Start of Passage provided
What is there to do and see in Iceland in July? What is the weather actually like in Iceland in high summer? If the midnight sun is out, does that mean I won't be able to see the Northern Lights? Continue reading for all you need to know about your summer vacation in Iceland.
At the peak of summer, Iceland is abuzz with energy because of the long July days and short nights—which lengthen toward the end of the month. Almost all roads and trails are open to being traversed, and the Highlands are home to respectful travellers in 4x4 vehicles.
Adolescent sheep graze in endless meadows. Horses play chase in idyllic fields. And all is good in the world. Iceland is serenely beautiful in the long summer days, illuminated by the midnight sun.
Iceland is the perfect vacation spot in July. Not because it's warmer—although it does sometimes reach a scorching 15 degrees—but because the roads are open, the weather is comparatively mild, and all manner of tour are open to visitors (except, of course, for Northern Lights tours, since the Northern Lights are not visible in July, although they're still above you, dancing).
July in Iceland means that you can travel around this small island in the North Atlantic without facing winter's hazardous driving conditions and brutal weather.
Outdoorsy types will be overjoyed to visit the Highlands, pitch a tent in an authorized camping zone, and take in the joy and calm of Iceland's quiet summer valleys.
You'll have the chance to hike Iceland's tallest mountains, repel into its calderas and caves. You'll walk in the tracks of Vikings, or follow the trails of the medieval Icelandic sagas. There's no shortage of activities in summer.
There are endless activities both in Reykjavík and in Iceland more broadly in July. You could spend weeks traversing Iceland, exploring its rich natural wonders. You can circle the entire country for a month and you still won't see everything that Iceland has to offer in high summer.
End of Passage provided
Start of Dataset extract
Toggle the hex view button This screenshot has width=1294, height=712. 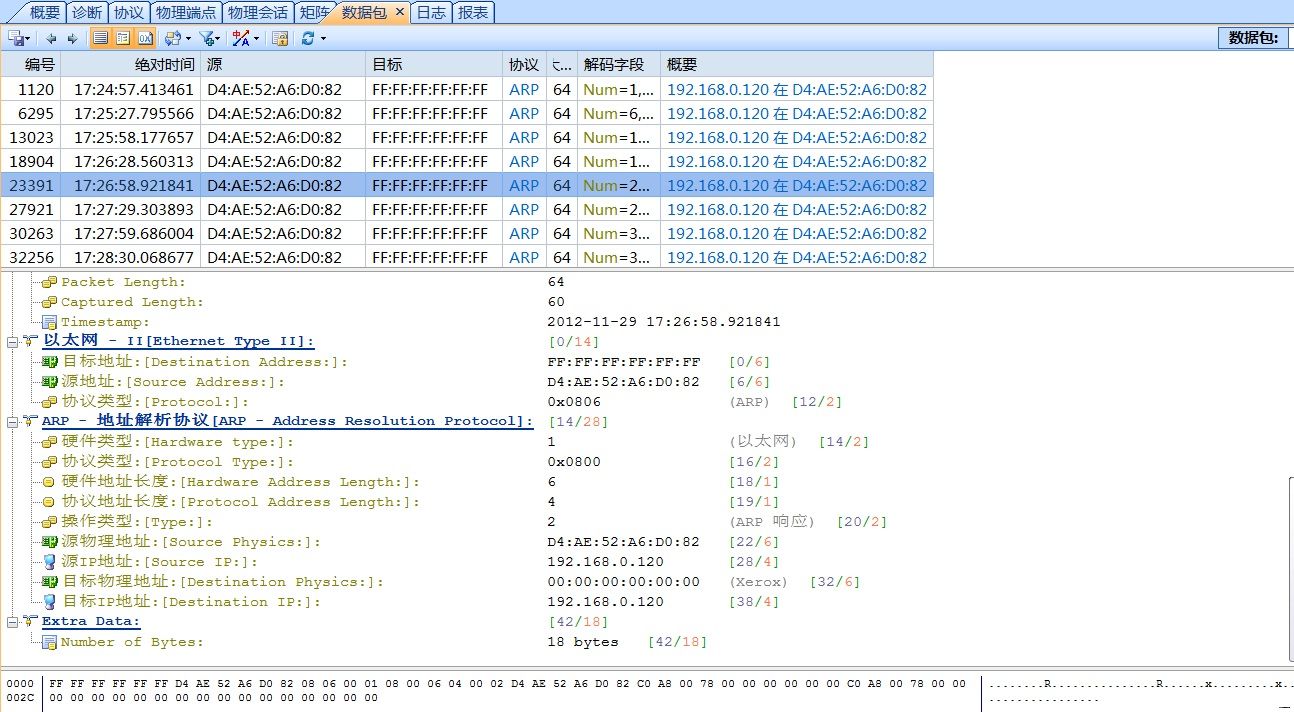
End of Dataset extract
Start of Dataset extract
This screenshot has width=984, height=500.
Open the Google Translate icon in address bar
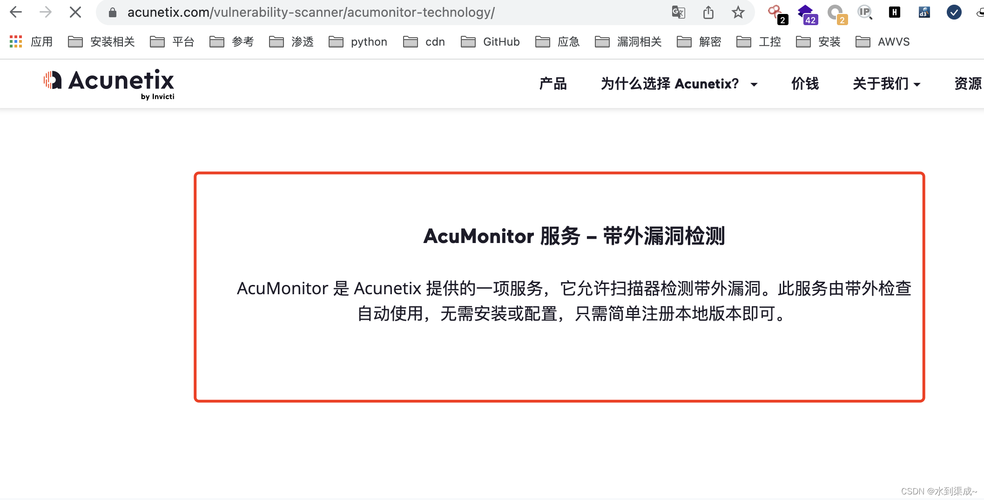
End of Dataset extract
Start of Dataset extract
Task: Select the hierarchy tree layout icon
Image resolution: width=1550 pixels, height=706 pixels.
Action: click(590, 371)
End of Dataset extract
Written task 1:
Could you set down, word for word, the part of the Iceland in July piece that opens with the words containing "Outdoorsy types will" and closes with "activities in summer."?
Written task 2:
Answer these from the Iceland in July piece:
(a) What kind of vehicles do travelers in the Highlands use?
(b) Which tours are not open to visitors in July?
(c) Where should outdoorsy types pitch a tent in the Highlands?

Final result 1:
Outdoorsy types will be overjoyed to visit the Highlands, pitch a tent in an authorized camping zone, and take in the joy and calm of Iceland's quiet summer valleys.
You'll have the chance to hike Iceland's tallest mountains, repel into its calderas and caves. You'll walk in the tracks of Vikings, or follow the trails of the medieval Icelandic sagas. There's no shortage of activities in summer.

Final result 2:
(a) 4x4 vehicles
(b) Northern Lights tours
(c) In an authorized camping zone